Q. (By Mr. A. L. HARRIS.) Is there a possibility for storage so as to economize the water at dry seasons?-A. Yes.

Q. What is the effect, if any, of storage on prior rights?-A. That is a troublesome question to answer.

We will take up the question of storage in connection with this matter. Bulletin 92 deals with the subject of storage on the Poudre River. It is the stream where storage has been carried further, probably, than any other in the whole Rocky Mountain drainage area. The diagram of the run-off of that river in the different months of the irrigation period for a large number of years shows that distribution of water during the season is far from uniform. The highest water occurs in May, and from the middle of May to the middle of June nearly half of the entire year's discharge runs away. The needs of irrigators in this valley are not in accord with this variation in discharge. They are now growing crops which require more water in July, August, and September than the stream will supply, and this has made it necessary for them to build reservoirs to hold back the surplus flow of the early summer months until it is needed. They have done this by utilizing natural depressions which lie outside of the channel of the stream, which are filled by the higher canals and turned into the lower ones. The development of this reservoir system has given rise to a very interesting system of exchanges between the canals, described in this bulletin, and hence need not be referred to here.

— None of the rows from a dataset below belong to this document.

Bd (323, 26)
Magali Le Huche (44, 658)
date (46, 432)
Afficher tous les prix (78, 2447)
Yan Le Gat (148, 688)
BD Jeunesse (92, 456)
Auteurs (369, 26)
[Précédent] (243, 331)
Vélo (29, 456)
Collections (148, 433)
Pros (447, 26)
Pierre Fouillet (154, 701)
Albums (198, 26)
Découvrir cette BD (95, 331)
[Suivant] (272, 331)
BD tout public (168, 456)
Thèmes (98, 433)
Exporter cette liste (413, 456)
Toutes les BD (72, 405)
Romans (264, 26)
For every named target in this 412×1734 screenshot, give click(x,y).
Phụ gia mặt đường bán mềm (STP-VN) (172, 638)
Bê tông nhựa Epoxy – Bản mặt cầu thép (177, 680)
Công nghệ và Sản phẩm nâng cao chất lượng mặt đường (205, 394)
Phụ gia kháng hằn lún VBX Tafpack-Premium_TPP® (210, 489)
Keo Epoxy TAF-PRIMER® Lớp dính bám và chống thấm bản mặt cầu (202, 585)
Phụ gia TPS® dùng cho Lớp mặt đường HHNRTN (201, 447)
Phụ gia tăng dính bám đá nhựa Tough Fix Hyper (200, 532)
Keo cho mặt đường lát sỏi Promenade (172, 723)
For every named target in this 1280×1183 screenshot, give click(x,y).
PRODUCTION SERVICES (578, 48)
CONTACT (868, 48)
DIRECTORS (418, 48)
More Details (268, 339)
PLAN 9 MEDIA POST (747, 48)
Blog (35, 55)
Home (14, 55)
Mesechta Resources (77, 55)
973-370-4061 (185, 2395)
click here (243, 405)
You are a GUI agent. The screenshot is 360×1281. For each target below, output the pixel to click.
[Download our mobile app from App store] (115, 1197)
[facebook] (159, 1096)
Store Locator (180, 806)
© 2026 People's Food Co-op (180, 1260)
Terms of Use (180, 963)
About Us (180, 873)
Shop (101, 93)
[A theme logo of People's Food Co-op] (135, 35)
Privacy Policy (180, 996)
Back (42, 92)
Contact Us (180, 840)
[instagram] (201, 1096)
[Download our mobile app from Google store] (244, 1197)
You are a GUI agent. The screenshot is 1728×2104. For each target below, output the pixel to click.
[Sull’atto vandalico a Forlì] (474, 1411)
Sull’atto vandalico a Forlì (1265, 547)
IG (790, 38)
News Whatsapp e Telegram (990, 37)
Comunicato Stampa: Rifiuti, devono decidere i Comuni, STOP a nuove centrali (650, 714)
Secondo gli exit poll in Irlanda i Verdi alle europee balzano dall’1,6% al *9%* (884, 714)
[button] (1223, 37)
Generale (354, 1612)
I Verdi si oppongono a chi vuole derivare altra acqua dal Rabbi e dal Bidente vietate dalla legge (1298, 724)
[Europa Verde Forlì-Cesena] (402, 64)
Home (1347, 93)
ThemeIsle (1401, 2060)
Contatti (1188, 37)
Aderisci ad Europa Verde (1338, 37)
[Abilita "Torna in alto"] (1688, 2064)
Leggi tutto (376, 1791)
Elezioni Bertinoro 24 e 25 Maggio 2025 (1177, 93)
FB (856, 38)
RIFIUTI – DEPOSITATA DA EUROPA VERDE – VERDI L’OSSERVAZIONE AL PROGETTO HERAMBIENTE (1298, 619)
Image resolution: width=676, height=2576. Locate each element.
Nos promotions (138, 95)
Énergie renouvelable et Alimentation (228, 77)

Where reservoirs are located outside of the channel of streams there is no question of public policy involved in their construction and operation as private works, and as irrigation extends there will be more and more private capital invested in such reservoirs, because these investments are proving exceedingly profitable. But where reservoirs are located in the channel of running streams, and especially in the mountains on the headwaters of these streams, there is a question of public policy as to whether or not they should be built as public works, even if private capital is willing to undertake their construction. The water from reservoirs so located has to be turned into the natural channel of the stream and carried down with the natural flow to the valleys where it is to be used. If there is no public control of streams, irrigators will not discriminate between the natural flow and the stored supply. They will raise their head gates and take whatever comes in. Unless there is some means for the public regulation of head gates, those having no right to the stored supply will often times have a better opportunity for

1 Bul. 96, Office of Experiment Stations, U. S. Department of Agriculture, pp. 49 and 50.